Fin mai 1940, le bibliothécaire envisage l'évacuation d'une autre partie du fonds: la collection du Moniteur universel et du Journal officiel ainsi que les collections de procès-verbaux, débats et impressions des assemblées depuis l'origine. En juin, huit caisses contenant principalement des ouvrages pratiques (annales du Sénat et de la Chambre des députés, collection Duvergier et Dalloz), ainsi que des dossiers biographiques provenant des archives, sont acheminés à Tours et entreposés au lycée Descartes

 

Les dispositions pratiques

Dès septembre 1939, le secrétariat général de la Questure demande à chaque service de lui faire connaître la liste des membres du personnel et de leurs familles dont le repliement est à envisager. Il enjoint également les services de prévoir une évacuation partielle du matériel strictement nécessaire à leur fonctionnement et les prie de préparer, à cette fin, des caisses avant le 23 septembre.

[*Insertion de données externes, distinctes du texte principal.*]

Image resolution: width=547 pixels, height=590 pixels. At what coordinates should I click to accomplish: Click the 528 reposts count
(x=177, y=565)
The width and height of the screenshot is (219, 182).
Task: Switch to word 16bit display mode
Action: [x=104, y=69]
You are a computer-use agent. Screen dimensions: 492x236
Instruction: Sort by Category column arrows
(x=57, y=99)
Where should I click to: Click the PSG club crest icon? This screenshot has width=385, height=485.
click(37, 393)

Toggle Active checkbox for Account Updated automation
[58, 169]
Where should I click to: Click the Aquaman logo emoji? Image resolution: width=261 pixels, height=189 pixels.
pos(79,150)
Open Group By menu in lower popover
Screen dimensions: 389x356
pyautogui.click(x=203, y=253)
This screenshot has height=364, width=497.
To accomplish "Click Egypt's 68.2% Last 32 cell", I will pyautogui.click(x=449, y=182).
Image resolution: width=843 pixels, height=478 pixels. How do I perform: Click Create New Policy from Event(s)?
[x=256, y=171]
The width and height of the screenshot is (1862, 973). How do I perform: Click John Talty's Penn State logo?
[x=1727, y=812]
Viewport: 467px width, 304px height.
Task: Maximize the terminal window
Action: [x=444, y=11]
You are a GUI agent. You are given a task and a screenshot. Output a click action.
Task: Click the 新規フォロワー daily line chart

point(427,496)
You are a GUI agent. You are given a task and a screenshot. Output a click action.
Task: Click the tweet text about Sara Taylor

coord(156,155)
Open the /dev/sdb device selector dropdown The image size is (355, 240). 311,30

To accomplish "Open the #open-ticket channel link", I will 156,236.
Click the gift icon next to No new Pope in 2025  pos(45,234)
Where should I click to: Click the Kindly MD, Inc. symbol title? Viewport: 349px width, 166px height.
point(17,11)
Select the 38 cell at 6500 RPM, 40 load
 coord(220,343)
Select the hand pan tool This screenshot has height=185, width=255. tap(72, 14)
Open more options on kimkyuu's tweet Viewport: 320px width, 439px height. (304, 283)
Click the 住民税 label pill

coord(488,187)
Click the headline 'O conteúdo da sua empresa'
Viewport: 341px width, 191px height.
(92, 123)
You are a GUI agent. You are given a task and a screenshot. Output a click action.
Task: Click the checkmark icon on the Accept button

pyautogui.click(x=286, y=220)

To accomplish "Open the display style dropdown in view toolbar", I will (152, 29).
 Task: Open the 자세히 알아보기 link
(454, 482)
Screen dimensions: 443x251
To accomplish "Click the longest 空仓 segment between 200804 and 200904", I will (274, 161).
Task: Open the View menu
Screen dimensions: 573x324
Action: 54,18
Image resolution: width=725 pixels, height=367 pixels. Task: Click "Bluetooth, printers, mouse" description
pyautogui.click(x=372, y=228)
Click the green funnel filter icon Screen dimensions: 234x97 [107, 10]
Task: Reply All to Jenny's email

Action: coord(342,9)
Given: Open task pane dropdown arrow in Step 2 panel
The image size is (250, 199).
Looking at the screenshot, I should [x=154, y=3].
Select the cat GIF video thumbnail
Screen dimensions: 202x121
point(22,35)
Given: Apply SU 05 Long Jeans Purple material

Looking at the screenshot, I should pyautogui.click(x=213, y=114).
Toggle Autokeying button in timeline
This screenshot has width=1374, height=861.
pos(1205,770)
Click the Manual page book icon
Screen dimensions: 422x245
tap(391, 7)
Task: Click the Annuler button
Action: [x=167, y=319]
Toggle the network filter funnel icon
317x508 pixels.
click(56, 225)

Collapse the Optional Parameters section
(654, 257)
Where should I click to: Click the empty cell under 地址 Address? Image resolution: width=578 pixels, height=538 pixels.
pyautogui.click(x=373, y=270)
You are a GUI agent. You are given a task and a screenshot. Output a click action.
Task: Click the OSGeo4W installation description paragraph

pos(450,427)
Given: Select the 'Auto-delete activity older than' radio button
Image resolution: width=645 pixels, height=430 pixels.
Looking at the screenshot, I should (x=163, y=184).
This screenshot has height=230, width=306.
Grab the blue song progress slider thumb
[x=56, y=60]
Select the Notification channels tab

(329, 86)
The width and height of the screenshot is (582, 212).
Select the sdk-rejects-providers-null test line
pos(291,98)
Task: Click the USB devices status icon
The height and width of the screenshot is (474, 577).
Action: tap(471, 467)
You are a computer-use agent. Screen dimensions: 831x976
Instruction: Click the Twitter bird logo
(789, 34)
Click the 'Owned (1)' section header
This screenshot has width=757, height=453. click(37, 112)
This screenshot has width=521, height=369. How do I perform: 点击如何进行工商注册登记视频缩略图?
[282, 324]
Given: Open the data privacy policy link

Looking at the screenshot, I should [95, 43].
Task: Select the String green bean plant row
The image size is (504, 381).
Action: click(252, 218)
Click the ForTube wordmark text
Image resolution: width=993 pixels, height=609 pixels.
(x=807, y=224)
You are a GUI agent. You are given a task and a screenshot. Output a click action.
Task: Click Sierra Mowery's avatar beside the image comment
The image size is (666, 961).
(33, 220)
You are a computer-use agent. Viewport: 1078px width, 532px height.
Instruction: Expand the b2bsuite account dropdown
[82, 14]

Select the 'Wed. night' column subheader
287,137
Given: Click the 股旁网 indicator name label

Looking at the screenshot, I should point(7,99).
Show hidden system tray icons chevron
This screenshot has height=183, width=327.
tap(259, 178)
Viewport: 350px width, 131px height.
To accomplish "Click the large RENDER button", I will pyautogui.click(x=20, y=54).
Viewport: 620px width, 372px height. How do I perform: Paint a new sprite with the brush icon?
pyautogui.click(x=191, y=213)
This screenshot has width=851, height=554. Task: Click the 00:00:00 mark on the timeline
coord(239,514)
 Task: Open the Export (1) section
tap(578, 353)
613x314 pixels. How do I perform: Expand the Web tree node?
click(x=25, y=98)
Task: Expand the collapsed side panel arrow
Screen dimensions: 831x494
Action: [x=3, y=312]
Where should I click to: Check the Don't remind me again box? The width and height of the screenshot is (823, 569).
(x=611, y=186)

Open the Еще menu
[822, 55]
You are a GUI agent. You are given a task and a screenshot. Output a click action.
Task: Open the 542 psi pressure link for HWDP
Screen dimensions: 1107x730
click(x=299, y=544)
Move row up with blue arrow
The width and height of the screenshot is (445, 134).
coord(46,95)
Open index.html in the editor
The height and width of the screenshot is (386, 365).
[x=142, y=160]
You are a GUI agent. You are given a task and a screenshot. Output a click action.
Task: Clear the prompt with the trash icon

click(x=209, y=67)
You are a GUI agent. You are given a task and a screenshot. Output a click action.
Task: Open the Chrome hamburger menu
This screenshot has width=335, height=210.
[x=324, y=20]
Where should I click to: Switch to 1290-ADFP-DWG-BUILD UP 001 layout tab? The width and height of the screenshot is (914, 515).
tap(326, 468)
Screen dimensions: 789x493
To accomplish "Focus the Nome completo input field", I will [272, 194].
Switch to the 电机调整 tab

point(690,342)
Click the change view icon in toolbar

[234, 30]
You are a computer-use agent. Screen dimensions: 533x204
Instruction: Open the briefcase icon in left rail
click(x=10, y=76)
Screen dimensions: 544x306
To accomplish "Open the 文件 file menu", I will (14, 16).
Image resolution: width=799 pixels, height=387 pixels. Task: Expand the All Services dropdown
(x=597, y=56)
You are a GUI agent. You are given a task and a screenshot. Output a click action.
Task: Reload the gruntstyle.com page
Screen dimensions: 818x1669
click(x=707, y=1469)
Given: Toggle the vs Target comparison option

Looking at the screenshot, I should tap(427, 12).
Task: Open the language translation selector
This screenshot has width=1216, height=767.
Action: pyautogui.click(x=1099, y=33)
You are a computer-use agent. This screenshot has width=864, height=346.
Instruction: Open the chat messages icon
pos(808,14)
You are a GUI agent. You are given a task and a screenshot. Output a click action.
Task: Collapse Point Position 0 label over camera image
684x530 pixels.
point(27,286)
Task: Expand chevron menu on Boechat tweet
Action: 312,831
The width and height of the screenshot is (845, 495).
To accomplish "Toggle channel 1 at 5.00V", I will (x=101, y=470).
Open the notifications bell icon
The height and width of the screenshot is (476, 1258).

Le transport par chemin de fer de 300 personnes est prévu. Elles devront se contenter de bagages à main, le fourgon à bagages étant réservé au matériel de travail urgent. Les fonctionnaires sont avisés qu'ils devront apporter leur linge, et des couvertures, car il a été demandé à la population de Tours de céder les siennes pour les besoins de l'armée. Plusieurs tonnes de matériel seront acheminées par la route. Un train parlementaire de 700 places est également prévu. Le délai d'exécution du plan de transport arrêté avec le ministère des travaux publics est fixé à 48 heures, l'ordre de repliement devant donc être donné par le Gouvernement à « J-3 ». Des dispositions sont prises pour le paiement des fonctionnaires en cas de repliement. Fin mai 1940, le Président du Sénat confie au chef du secrétariat général de la Présidence la mission « d'assurer la conservation du Palais du Sénat en cas de transfert hors de Paris du siège des pouvoirs publics ».